TASK INSTRUCTIONS
Can you write out the lines below, starting at the line with "You are a GUI" and ending at the line with "pyautogui.click(x=87, y=452)", both included, leaving out any pictures?

STORED DATA
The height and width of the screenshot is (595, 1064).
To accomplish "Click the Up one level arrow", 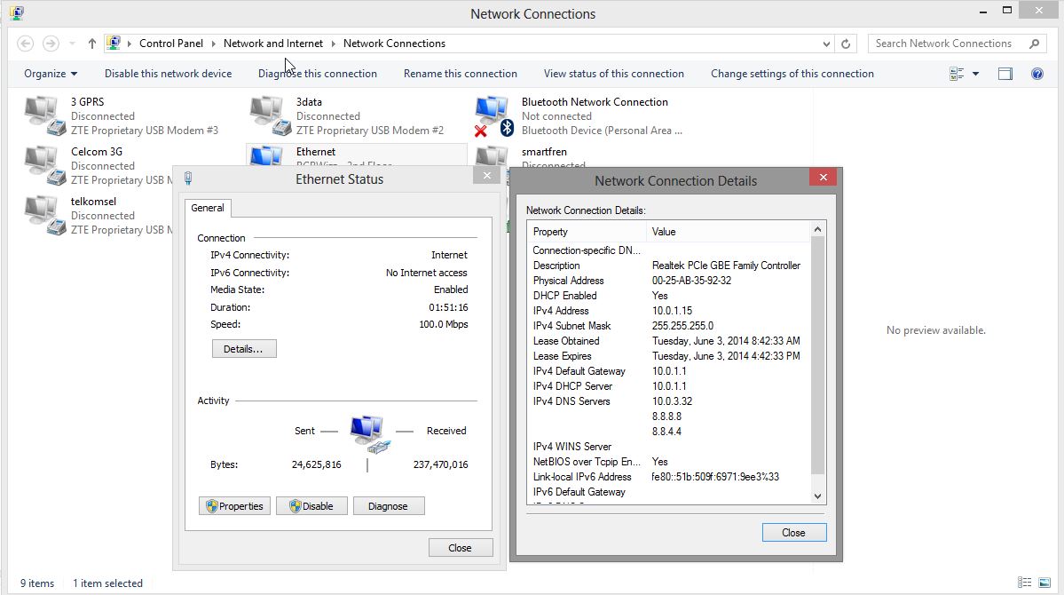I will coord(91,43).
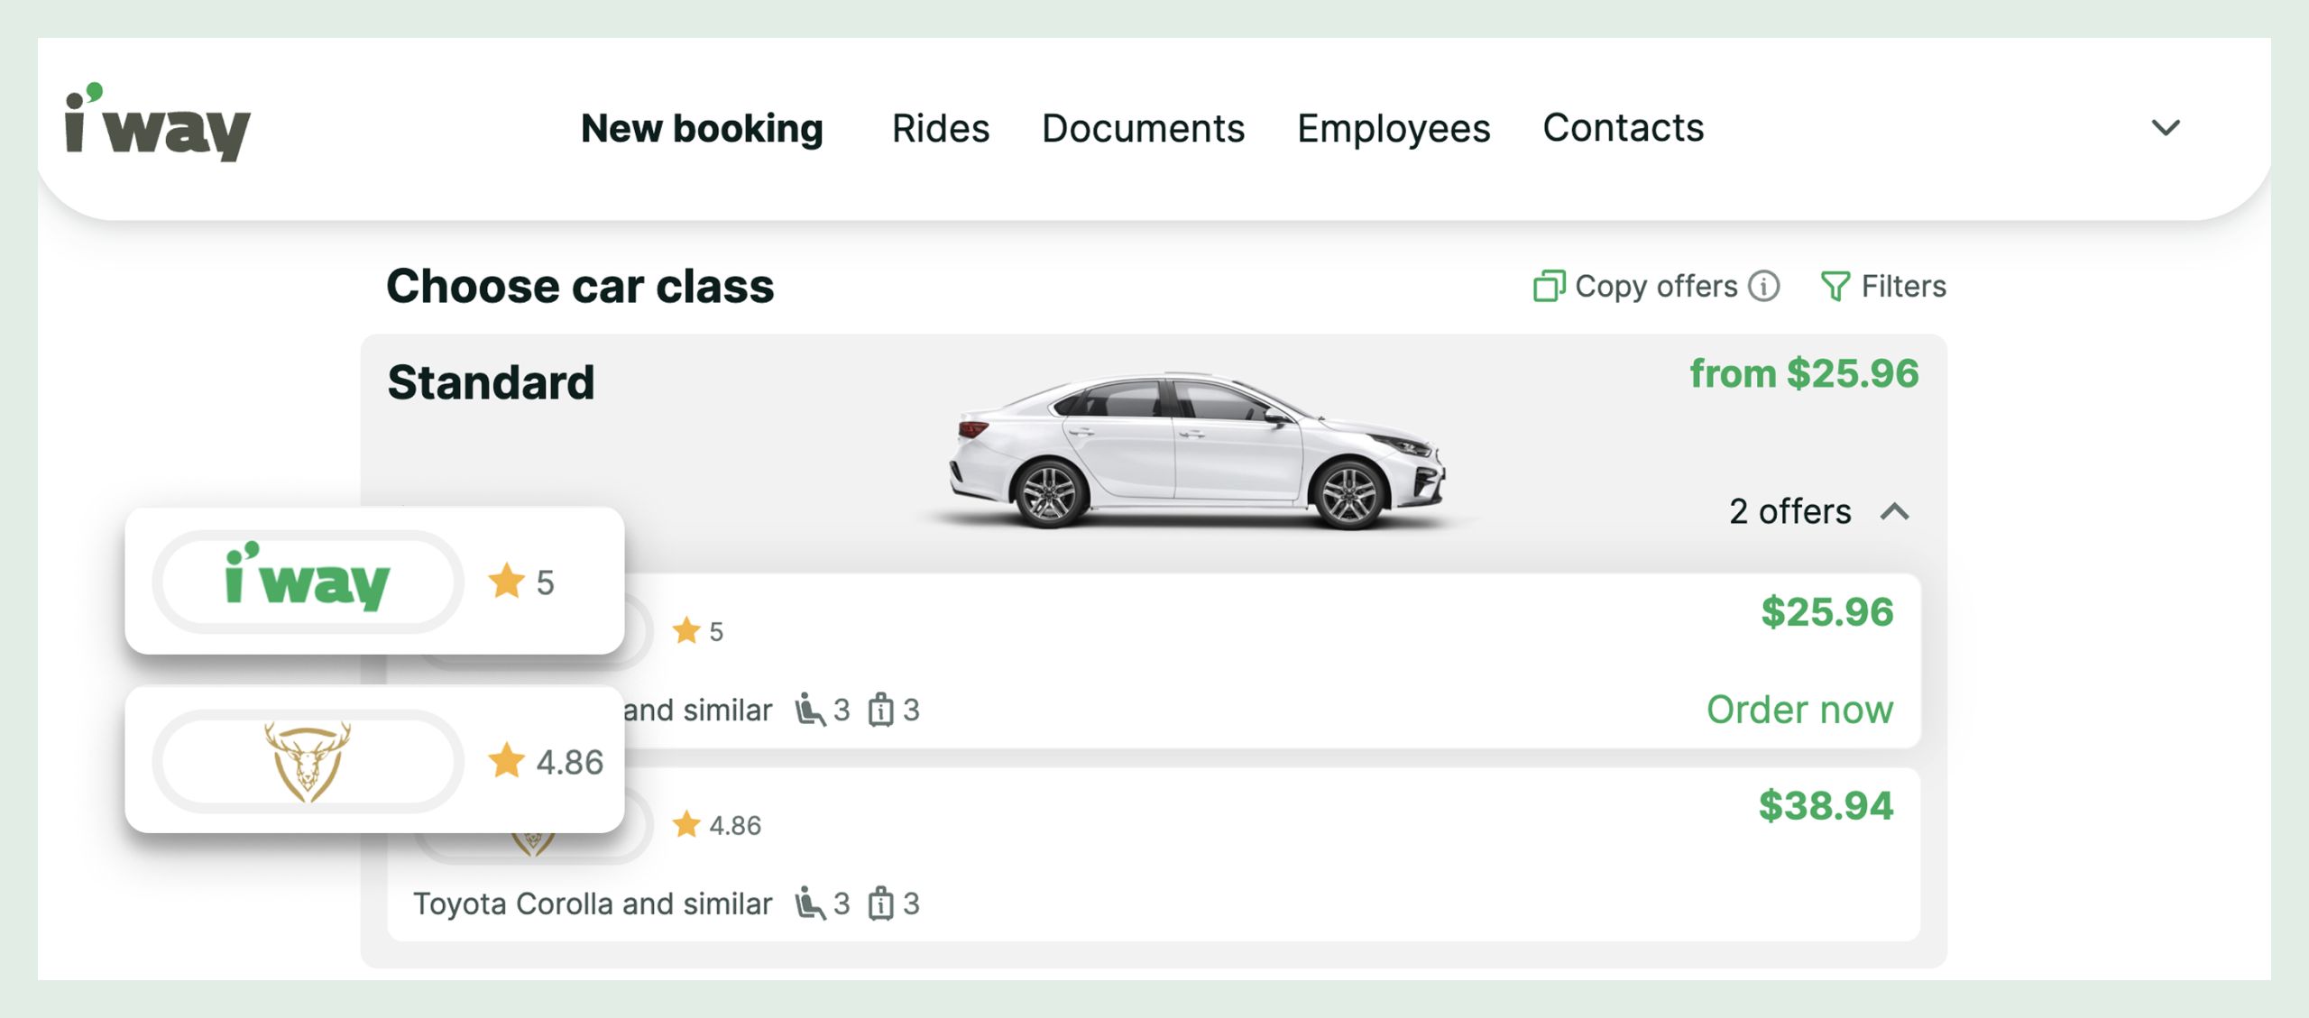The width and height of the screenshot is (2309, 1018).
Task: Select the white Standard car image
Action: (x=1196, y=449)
...
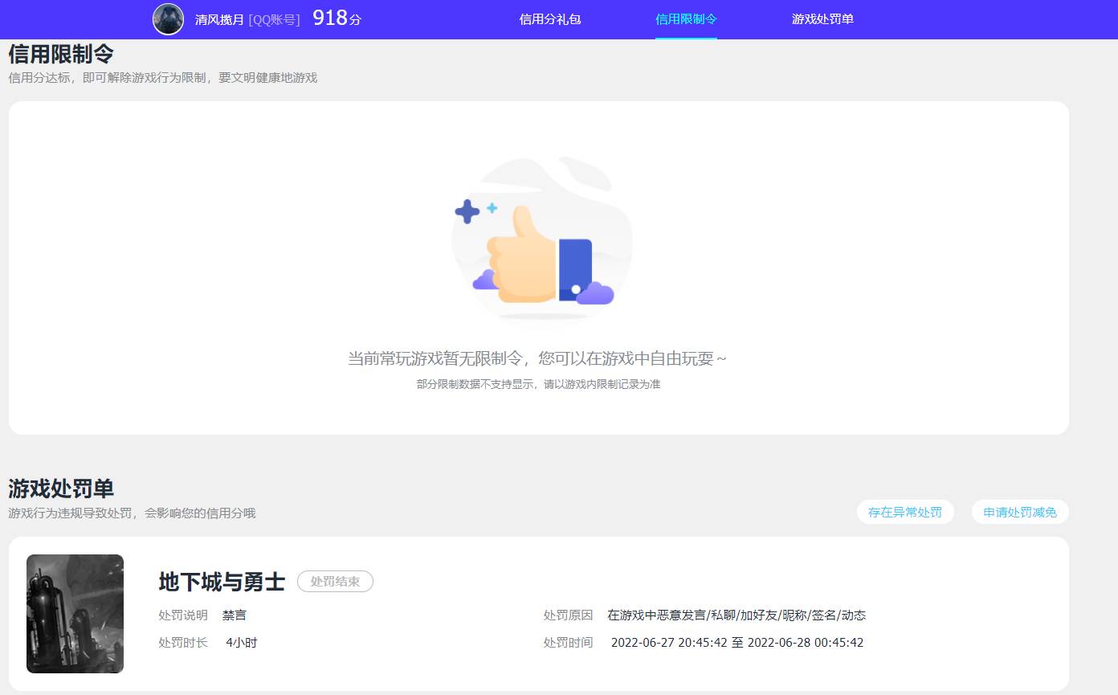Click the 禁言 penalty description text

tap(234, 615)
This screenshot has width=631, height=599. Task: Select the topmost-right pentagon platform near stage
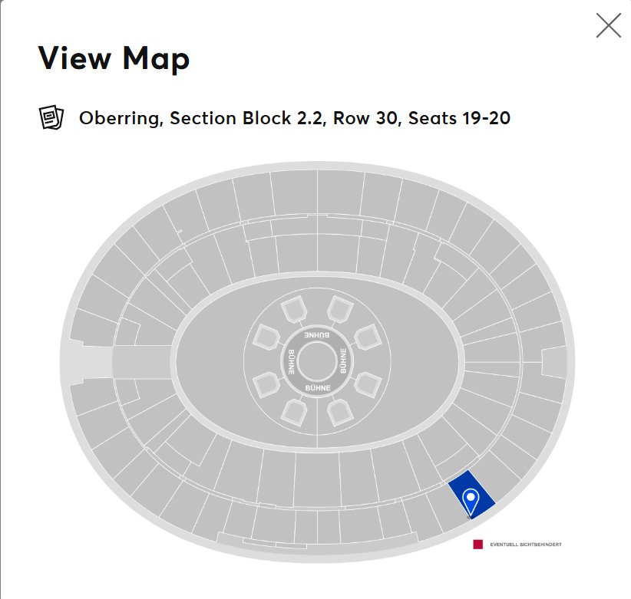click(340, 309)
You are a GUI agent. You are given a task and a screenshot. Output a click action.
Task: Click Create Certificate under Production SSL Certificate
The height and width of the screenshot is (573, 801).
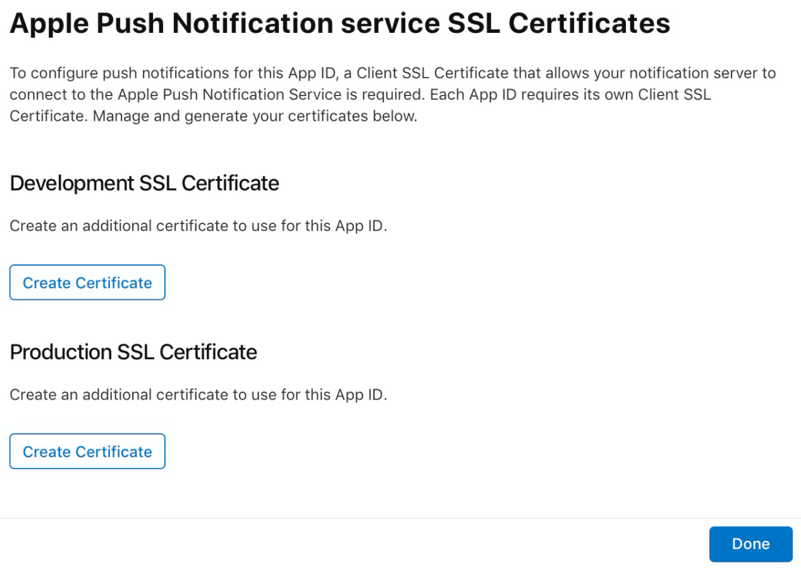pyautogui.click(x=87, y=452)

RESULT OF THIS TASK
You are a GUI agent. You are given a task and a screenshot. Output a click action.
Task: Click Create Certificate under Production SSL Certificate
The height and width of the screenshot is (573, 801).
pyautogui.click(x=87, y=452)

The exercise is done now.